Although these statements are not always acceptable to express, let alone act upon, what is important is that they point to deeper underlying emotions like rage, sadness, helplessness, that we unfortunately have learned to effectively turn off. It’s just a way of describing them.

 

These are also the types of statements that can set us free when they are inquired into met with compassion.

 

Imagine plugging a hose that is filling up with water. Eventually it will bulge, spring leaks and break. I see so many people that feel this way and describe it as “I’m about to burst”.

 

Or, “I can’t take it anymore.” Can’t take what?  “It” is the building tension of emotions that become eventually become unbearable.

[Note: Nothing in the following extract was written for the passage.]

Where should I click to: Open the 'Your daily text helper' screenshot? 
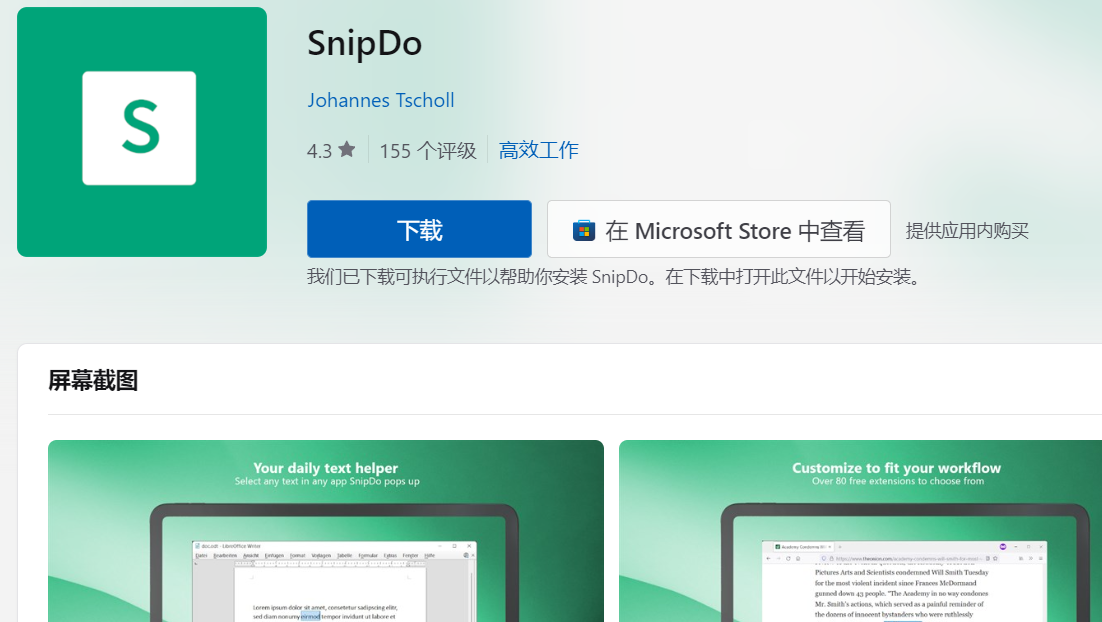325,530
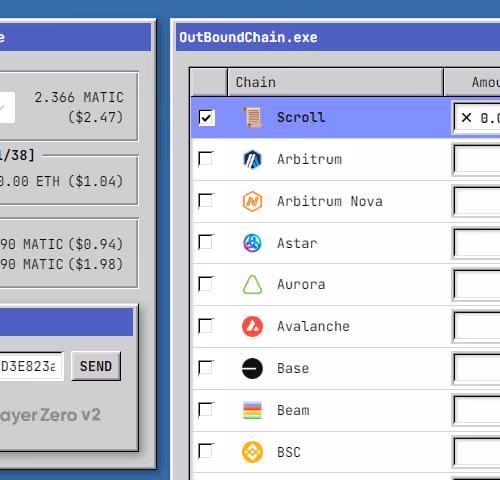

Unfortunately sometimes people believe the description that they can’t take it anymore… you can, you always have 100% of the time, and you can also make choices to change it.

 

The truth is, that the longer we avoid feeling what we feel, it doesn’t go away, it just gets locked in a room and our energy gets expended on keeping the bursting door tightly closed.

 

The creates tension, which creates ongoing pain. It no longer requires a rocket scientist to figure out that the mind and body are not 2 separate things, they work as one.

 

How do I know? Because I accidently stumbled across it when I was treating people for trauma and PTSD from motor vehicle accidents and as they healed emotionally, so did their  physical pain.  

 

I’m not talking acute pain here. If you have a broken bone, an illness or appendicitis, don’t worry about your emotions, listen to your inbuilt harm alarm and get straight to the hospital!

 

But after 3-6 months when your body tissues have healed, you might look deeper to heal ongoing pain. Our systems get sensitized to protect us from any perceived threat, and sometimes that threat can be emotional.

 

There is no end to the reasons why we block emotional pain. It could be how we were brought up, how we were taught “Big boys don’t cry”, “Good girls don’t get angry”, “Don’t be a wimp” and other such nonsense.

 

It could be that we didn’t see anyone around us in our culture expressing emotions, so there was no role models for how to moved through conflict, through anger, through shame and guilt, and especially grief.

 

When we block emotions, we exile them and we exile ourselves. We cut ourselves off from essential life force and become intellectual, living in our heads trying to explain it and “figure it out”. You will never solve it that way.

 

We then live trying to avoid the people, places and things that trigger us into discomfort… and that requires our precious energy! Setting clear boundaries is a different energy than avoidance. The places that scare us are the places we need to go to heal.

 

“I don’t know who I am anymore.”  Is a doorway to exploring this land of exile.  You cannot know who you are unless you know how you feel in your body. Otherwise it’s just another false identity, a thought, label or idea.

 

A good place to start is to look at what you do when you feel discomfort. In other words, what are your escape routes. And ask what you would feel if you couldn’t do them.

 

Some common escape routes: exercise, Netflix, blaming, complaining (which is different than expressing emotions), surfing the net, shopping, comparing, numbing with alcohol, food, drugs, even worrying can be a great escape.

 

All of these are not bad, only if they are an escape from the truth. The truth of what you feel.

 

If you’re not sure, try closing the escapes for a while and see what happens.

 

Feel what you feel. Be truthful with yourself. Allow. Breathe. Walk in nature. Cry, scream, pound a pillow, write it out, talk to someone, for Pete’s sake allow your body to feel what it feels.

 

It might get worse before it gets better, but it will get better.

 

No judgement, all emotions are valid and don’t have to make sense. It’s your health you are caring about, not how pretty this looks.  Nothing lasts forever.

 

There is a place for everything: greed, guilt, envy, shame, rage, desperation, fear, jealousy, helplessness, despair, grief.

 

This will allow you to embrace: joy, enthusiasm, ecstasy, gratitude, peace.

 

Let’s get real, not happy.  You are here to be a burst of you in this brief time we have on this planet. Let go of being harsh on yourself. You are here. You are beautiful. You matter.

 

You will do wonders for your health, your body and your pain.